Excessive granulation tissue occurs when the body continues to produce granulation tissue beyond what is required. This tissue can form a ‘mound’/’hill’ of tissue which must be removed in order for the wound to be able to close. Excessive granulation tissue usually occurs due to the wound becoming infected or if there is necrotic tissue present.

Cleaning & Dressing a Wound

  • Diluted antiseptic (Hibiscrub/iodine) , especially if wound old or grossly contaminated.
  • Shave if appropriate (hydrogel/swab to prevent wound contamination with hair).
  • Sterile saline solution.

Creams, Ointments and Sprays

Your vet may dispense a product to apply to the wound as a barrier or to use under a dressing.

  • CLEAN WOUNDS – Sterile hydrogel or manuka honey may be used under a dressing
  • INFECTED WOUNDS – These may require debriding and/or a cream which contains an antiseptic or antibiotic
  • GRAZES/SORES – Once clean, these usually only require a barrier cream/spray in order to protect the area from flies and dirt from getting in. Barrier sprays such as silver spray are useful to keep in your first aid kit for these types of wounds.
  • EXCESSIVE GRANULATION TISSIE – If your horse’s wound has developed excessive granulation tissue, the vet may prescribe a cream to help reduce this.

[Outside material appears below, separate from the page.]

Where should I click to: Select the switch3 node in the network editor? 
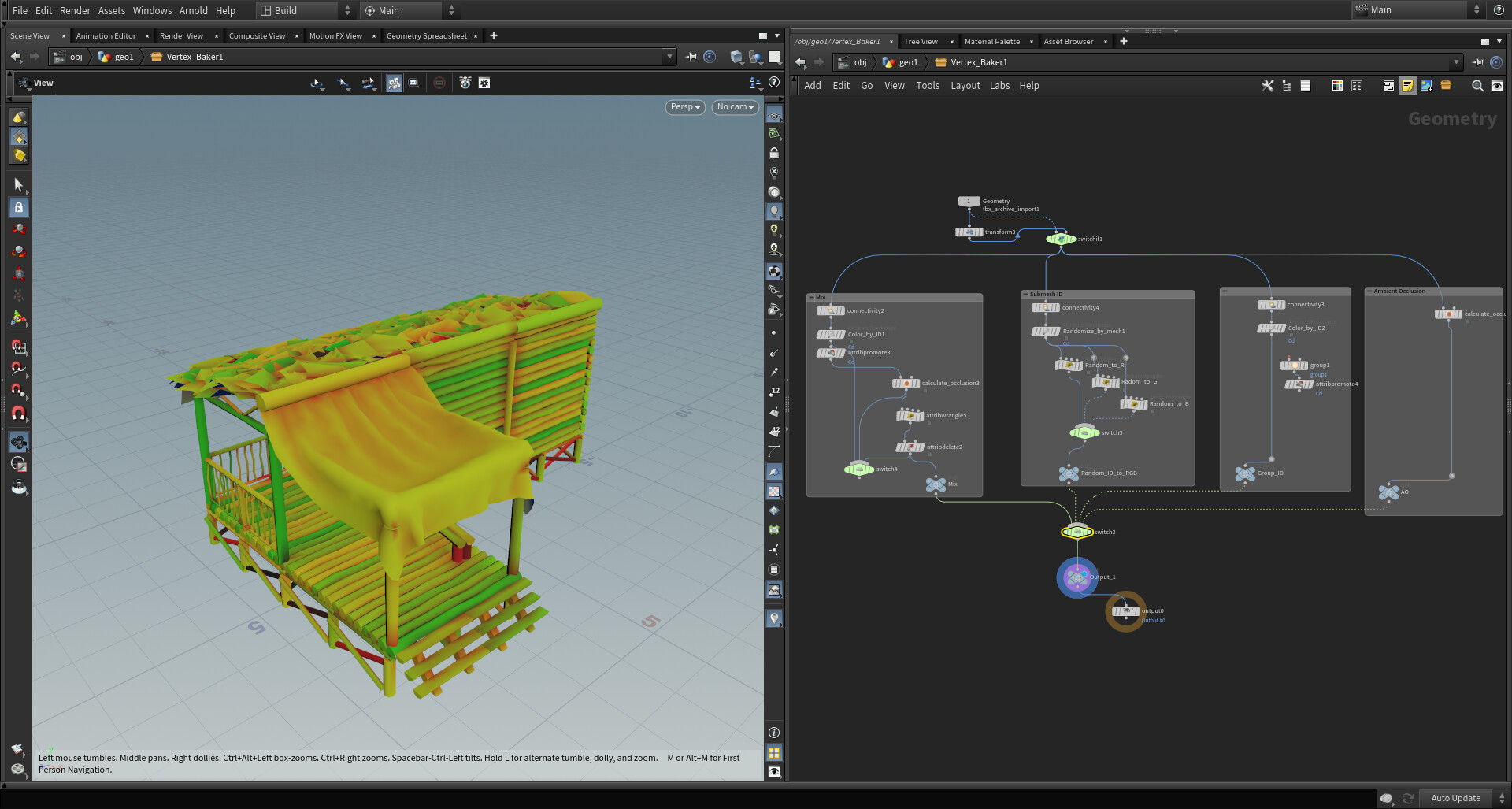coord(1076,531)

**If you require a vet to examine a wound on your horse, please DO NOT apply creams prior to the visit, e.g. Sudocrem is a good barrier cream however, it is a very challenging substance to remove from a wound and could adversely affect the healing especially if the wound was to be sutured**

Dressings

Below are the layers of a lower limb bandage, starting from the layer nearest to the wound:

  1. Ointment (if required) – usually hydrogel or manuka honey
  2. Dressing material – Melolin / Allevyn / Primapore (depending on the type of wound)
  3. Orthopaedic paddingg. Soffban (10cm for ponies 12.2HH or under, 15cm for ponies/horses over 12.2HH)
  4. Padding layer – Cotton wool or gamgee (30cm long gamgee for ponies, 45cm long gamgee for horses)
  5. Conforming bandageg. knitfirm (10cm for ponies 12.2HH or under, 15cm for ponies/horses over 12.2HH)
  6. Cohesive bandageg. Vetrap (10cm for all horses)
  7. You can seal the top and bottom of the bandage using cohesive bandage tape if required (e.g. Elastoplast) however, please note that this is difficult to remove so should not be applied unless required.

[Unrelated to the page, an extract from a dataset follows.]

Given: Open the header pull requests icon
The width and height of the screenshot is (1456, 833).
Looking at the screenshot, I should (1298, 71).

Other bandaging materials can be useful for bandaging difficult areas such as presage boots for bandaging around the hocks or hoods for bandaging neck wounds.

Medications

Sometimes, your horse will need systemic medications to assist with managing their wound. This may include a course of antibiotics, pain relief, anti-inflammatories and tetanus anti-toxin if they are not vaccinated against tetanus.

Wounds Involving Eyes

Wounds involving eyes are always treated as a priority and we would always encourage early treatment to prevent further damage to an eye. Always call your vet as an emergency if the eye appears painful, closed or the colour or shape of the eye appears unusual.

The vet will examine the eye and apply fluorescein stain to check if the cornea is damaged. The vet might prescribe some medicated eye drops for your horse to help with healing.